Jesus and the Kid
Until the Thunder is now available on iTunes, Spotify and YouTube. This newest project marks Evan Barber’s first recording since 2014’s Bronze by Evan Barber and the Dead Gamblers.
While he may not be a household name at present, Evan Barber is no stranger to the Americana/roots music scene in the south. The Albany, Georgia native has been writing, recording, and touring across his native territory for the better part of the past decade. He’s cut his teeth sharing the stage with the likes of Chris Stapleton, Blackberry Smoke, Jason Isbell, and the Drive-by Truckers — just to name a few. His songs are sketches of the American South; honest-to-goodness stories lifted from the prairies situated below the heart of Appalachia.
Barber’s latest offering Until The Thunder plays out like a daydream on the front porch swing after an evening spent under the stars, reminiscing about what has passed and pondering what is yet to come. Guitars awash in reverb blend with Barber’s warm, crooning vocals to offer a unique listening experience, something that wouldn’t be unfairly labeled as country/folk-tinged Explosions in the Sky at times. It’s southern comfort amidst southern struggle; finding a warmth in the cold.

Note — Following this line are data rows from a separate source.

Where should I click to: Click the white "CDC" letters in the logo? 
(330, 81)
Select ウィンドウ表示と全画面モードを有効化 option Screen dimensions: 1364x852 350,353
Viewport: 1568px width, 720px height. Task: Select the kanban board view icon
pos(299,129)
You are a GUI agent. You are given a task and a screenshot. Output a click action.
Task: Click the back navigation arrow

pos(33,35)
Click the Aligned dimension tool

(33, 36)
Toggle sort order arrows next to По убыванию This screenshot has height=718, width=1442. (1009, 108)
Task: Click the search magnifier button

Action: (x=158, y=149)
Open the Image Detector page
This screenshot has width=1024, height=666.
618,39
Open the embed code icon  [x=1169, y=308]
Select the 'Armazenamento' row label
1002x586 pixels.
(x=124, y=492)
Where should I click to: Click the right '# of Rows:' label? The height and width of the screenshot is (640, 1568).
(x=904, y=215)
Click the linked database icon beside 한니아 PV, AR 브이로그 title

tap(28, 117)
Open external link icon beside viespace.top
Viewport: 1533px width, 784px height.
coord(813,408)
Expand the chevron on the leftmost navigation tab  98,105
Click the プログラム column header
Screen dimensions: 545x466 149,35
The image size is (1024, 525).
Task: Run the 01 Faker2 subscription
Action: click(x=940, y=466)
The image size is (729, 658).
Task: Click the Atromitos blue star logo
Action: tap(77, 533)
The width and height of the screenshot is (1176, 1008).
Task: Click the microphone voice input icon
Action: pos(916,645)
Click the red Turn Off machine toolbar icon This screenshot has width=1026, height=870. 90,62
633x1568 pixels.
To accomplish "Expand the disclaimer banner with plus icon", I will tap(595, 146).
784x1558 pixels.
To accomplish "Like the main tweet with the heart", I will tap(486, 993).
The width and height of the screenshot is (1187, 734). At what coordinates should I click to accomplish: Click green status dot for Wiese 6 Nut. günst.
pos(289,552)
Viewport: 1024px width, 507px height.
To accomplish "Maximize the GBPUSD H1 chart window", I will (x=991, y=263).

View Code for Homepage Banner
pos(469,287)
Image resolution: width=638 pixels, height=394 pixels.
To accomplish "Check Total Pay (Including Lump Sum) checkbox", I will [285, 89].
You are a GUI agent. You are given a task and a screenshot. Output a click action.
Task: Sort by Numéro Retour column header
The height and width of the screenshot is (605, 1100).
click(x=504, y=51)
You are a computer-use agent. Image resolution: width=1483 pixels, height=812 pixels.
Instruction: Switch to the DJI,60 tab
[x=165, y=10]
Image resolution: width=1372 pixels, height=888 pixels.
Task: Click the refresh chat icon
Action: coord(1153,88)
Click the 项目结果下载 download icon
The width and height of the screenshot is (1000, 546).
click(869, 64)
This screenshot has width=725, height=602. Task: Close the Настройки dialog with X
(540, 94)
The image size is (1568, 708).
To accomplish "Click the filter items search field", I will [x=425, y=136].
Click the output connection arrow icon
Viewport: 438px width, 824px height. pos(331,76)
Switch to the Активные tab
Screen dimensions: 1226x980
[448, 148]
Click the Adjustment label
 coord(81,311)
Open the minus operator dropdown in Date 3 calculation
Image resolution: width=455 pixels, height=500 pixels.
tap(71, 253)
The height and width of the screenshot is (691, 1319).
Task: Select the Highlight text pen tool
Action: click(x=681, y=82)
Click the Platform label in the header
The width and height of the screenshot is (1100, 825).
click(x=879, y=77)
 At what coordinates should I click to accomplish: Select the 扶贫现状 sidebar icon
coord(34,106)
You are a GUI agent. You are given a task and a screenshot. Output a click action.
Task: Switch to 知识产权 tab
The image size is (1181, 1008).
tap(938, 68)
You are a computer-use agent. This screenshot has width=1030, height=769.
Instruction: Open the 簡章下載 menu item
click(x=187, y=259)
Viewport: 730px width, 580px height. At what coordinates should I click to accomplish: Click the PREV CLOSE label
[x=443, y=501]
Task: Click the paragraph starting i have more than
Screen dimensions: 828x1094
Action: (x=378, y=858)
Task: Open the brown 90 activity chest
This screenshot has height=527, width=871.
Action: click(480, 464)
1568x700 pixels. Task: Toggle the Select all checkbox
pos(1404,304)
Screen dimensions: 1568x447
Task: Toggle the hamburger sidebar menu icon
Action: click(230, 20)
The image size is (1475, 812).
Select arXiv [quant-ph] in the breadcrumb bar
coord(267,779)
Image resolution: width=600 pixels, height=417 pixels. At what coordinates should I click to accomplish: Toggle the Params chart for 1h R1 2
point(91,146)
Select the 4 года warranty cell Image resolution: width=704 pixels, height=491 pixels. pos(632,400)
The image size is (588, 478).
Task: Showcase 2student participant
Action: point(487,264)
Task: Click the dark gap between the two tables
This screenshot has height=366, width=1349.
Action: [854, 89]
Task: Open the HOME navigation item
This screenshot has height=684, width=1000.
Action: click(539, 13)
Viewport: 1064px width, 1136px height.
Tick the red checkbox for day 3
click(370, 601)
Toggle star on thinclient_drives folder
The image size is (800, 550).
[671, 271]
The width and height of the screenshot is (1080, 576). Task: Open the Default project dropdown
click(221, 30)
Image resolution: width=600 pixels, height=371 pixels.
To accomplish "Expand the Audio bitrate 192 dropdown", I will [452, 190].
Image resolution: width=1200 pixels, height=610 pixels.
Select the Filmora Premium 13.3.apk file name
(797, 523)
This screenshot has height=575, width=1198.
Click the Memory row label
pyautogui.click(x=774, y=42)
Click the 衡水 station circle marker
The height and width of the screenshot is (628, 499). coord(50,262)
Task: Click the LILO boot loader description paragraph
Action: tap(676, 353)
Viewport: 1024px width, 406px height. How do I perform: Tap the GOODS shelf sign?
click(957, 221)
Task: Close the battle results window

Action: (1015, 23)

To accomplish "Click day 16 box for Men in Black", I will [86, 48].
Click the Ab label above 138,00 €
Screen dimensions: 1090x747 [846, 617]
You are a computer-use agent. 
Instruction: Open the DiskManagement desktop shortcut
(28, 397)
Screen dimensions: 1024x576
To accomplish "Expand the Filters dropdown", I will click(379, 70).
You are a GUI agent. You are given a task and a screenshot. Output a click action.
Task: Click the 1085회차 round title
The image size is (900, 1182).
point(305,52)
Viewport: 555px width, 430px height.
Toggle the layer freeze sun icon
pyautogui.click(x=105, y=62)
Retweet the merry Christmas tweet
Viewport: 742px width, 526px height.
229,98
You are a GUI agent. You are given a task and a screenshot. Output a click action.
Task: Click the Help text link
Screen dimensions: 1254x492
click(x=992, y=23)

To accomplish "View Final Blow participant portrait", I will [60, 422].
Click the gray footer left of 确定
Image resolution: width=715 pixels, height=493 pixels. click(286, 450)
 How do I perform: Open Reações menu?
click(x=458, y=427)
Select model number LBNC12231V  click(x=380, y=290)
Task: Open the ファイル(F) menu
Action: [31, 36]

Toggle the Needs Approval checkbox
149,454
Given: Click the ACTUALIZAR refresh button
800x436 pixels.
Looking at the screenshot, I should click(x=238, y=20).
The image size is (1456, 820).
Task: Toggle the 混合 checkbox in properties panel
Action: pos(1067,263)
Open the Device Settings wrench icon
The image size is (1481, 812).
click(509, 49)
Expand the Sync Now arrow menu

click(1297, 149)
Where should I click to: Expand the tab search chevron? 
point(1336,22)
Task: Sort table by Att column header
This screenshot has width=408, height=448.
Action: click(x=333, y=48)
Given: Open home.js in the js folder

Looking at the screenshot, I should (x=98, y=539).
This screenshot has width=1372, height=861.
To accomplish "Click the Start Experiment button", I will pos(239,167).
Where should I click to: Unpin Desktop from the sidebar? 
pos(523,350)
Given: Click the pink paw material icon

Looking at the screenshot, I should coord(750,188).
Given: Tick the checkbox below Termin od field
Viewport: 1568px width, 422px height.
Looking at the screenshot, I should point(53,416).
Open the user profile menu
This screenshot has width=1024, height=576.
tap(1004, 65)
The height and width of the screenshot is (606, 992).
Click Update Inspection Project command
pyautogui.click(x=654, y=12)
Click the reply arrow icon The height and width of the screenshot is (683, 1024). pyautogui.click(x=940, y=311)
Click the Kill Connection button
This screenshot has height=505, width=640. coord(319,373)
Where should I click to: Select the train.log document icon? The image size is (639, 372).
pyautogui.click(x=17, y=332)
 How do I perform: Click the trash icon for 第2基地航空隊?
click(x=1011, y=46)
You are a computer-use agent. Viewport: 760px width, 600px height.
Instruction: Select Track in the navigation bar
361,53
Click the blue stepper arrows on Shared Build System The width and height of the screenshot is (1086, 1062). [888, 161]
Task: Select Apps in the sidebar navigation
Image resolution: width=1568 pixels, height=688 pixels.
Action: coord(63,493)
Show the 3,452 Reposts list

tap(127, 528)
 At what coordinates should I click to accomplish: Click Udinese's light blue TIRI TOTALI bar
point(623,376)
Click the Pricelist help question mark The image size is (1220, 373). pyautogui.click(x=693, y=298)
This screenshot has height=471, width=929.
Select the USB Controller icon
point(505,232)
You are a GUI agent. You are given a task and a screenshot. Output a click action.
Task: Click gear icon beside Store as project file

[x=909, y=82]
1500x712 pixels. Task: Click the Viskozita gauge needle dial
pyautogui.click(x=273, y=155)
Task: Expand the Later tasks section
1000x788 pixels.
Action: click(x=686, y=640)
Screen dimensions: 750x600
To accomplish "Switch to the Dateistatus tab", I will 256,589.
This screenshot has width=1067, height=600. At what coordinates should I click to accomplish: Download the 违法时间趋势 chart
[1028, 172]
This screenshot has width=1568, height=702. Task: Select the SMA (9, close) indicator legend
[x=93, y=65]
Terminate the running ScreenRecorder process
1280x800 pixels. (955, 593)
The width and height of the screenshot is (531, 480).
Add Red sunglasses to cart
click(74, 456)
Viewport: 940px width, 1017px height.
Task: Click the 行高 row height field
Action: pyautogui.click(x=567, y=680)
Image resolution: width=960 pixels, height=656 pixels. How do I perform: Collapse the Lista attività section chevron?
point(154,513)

Speaking of southern, Barber points to the “duality of the Southern Thing” — Patterson Hood’s apt moniker for reckoning with the region’s dark past while simultaneously celebrating the area’s progress and inherent pride — as an inspiration for his writing.
He comes by it honestly; as a lifelong Georgia resident, he’s seen and fully lived both the beauty and the shame associated with the Southern Thing. Until The Thunder draws heavily from his upbringing as well as road-worn experiences from time spent touring with his band, the Dead Gamblers. These songs are truly from the heart; his heart being that of a lifelong Southerner.
“Tape” opens the record, an ethereal road song about facing the pain of temporary love. “N. Florida” evokes the road in a different way; memories of childhood trips counting cows to pass the time. Songs like “Walking” and “Jesus & The Kid” lean into more traditional folk territory, both vibrant character sketches showcasing songwriting influences from genre legends Townes Van Zandt and John Prine.
Until The Thunder marks Barber’s first proper “solo” release, as his previous offerings Bronze (2014) and Evan Barber and the Dead Gamblers (2010) were both written and recorded specifically as Dead Gambler albums. Prior to now, the songs were honed on the road for months prior to being recorded, something that wasn’t possible after March 2020.
“Those songs were always written with the band in mind and were road tested therefore evolved into what they were so 99% of the time that’s exactly what came through in the studio,” Barber notes. “Whereas the songs for the new record are from a way more personal frame of mind…these songs represent an almost entirely new style of songwriting for me, which allows the end result to be completely honest and meaningful in ways I feel like I’ve fallen short of expressing in the past. I felt that I finally had the freedom to write and express exactly what was on my mind.”
Taking the “live in a room” approach to recording also lent itself to a vibe not necessarily found on Barber’s previous efforts. The tracks were cut swiftly, with any slight imperfections allowed to remain — focusing more on capturing the energy of the moment versus polishing and re-cutting over and over again. This isn’t to say the record lacks polish, but rather that it presents a warmth not found in the litany of over-produced releases constantly flooding the airwaves.
Until The Thunder stands as the culmination of Barber’s decade-plus career of full-time songwriting and touring, and the future remains bright for this lifelong Georgian as he looks to share his story with the world.